Die Frauen sichtbar machen
Sie heißen Minna, Mannat, Bluemen, Jutden, Sare, Judith, Hanna und Bruna und sind alle mit kleinen Geschichten verknüpft (siehe Infobox). Astrid Farmer will mit ihren künstlerischen Blättern diese Frauennamen wieder sichtbar machen, aus den tiefen Schichten des Vergessens zurückholen. Und sie kann das mit einem alten jüdischen Sprichwort gut begründen: „Ein Mensch ist nur vergessen, wenn sein Name vergessen ist.“ Dieses Zitat aus dem Talmud, einem der bedeutendsten Schriftwerke des Judentums, hat sich die Graphik-Designerin aus Berlin für ihr Projekt zu eigen gemacht.
Ihre acht Namen von Frauen sind in übergroßen Lettern aufs Blatt gedruckt, für die sie eine neutrale, zeitlose Schriftart gewählt hat. Mit zwei Linolplatten als kreative Lösung für die übergroßen Buchstaben, für die es keine Satzschrift mehr gibt, kann sie Zweifarbigkeit und eine Art Überlagerung erzeugen. Die kleinen Erläuterungen zu den Namen werden zusätzlich im Bleisatz eingedruckt.
Auch in der gewählten Technik, einer Kombination aus Linolschnitt und Bleisatz, spiegelt sich die inhaltliche und künstlerische Herangehensweise von Astrid Farmer: Sie will diese jüdischen Namen aus den tiefen Schichten des Erinnerns zurückholen. Die Mehrschichtigkeit auf dem Papier ist ihr deshalb ein wichtiges Anliegen. Die blaue Farbe assoziiert das Wasser der Mikwe und das Mittelmeer. Und sie hat noch eine ganze Reihe anderer Ideen, wie man das Thema künstlerisch noch weiter entwickeln könnte, zum Beispiel mit einer Lichtinstallation am historischen Ort, eben in der Speyerer Frauenschul. Aber dazu braucht es eine längere Vorlaufzeit, die notwendigen Genehmigungen und natürlich auch entsprechende Projektmittel. Wer weiß, vielleicht findet sich im Rahmen der SchUM-Kulturtage eine Möglichkeit, dieses hoch interessante Projekt weiter zu vertiefen?
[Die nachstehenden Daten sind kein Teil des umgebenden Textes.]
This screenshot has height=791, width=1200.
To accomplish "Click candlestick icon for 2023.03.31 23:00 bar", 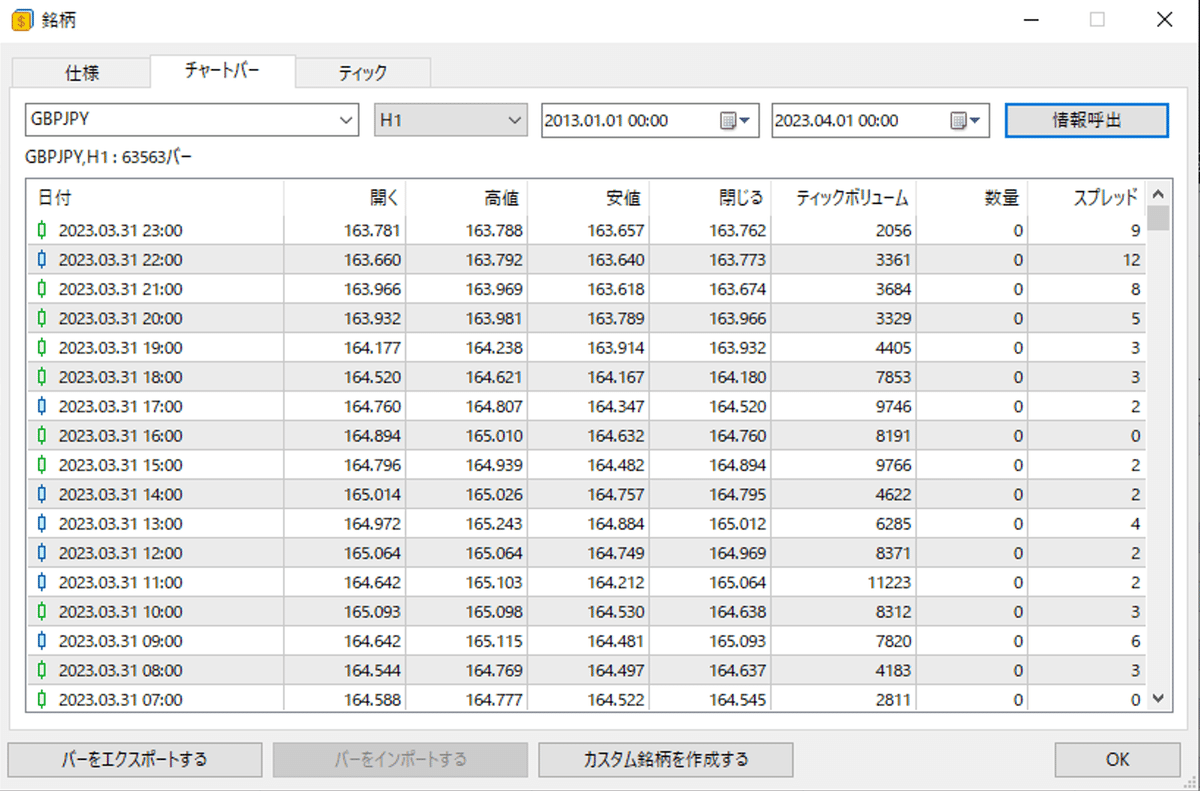I will [x=42, y=231].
Astrid Farmer wurde 1986 in Österreich geboren und lebt seit 2009 in Berlin. In Graz studierte sie Grafik- und Kommunikationsdesign sowie Informationsdesign. 2014 schloss sie ihr Masterstudium mit Schwerpunkt Typografie an der Fachhochschule Potsdam ab. Ab 2015 lehrte sie Typografie und Grafikdesign in Potsdam, Berlin und Braunschweig. An der Hochschule für Bildende Künste Braunschweig verwaltet Astrid Farmer seit 2021 die Professur für Typografie.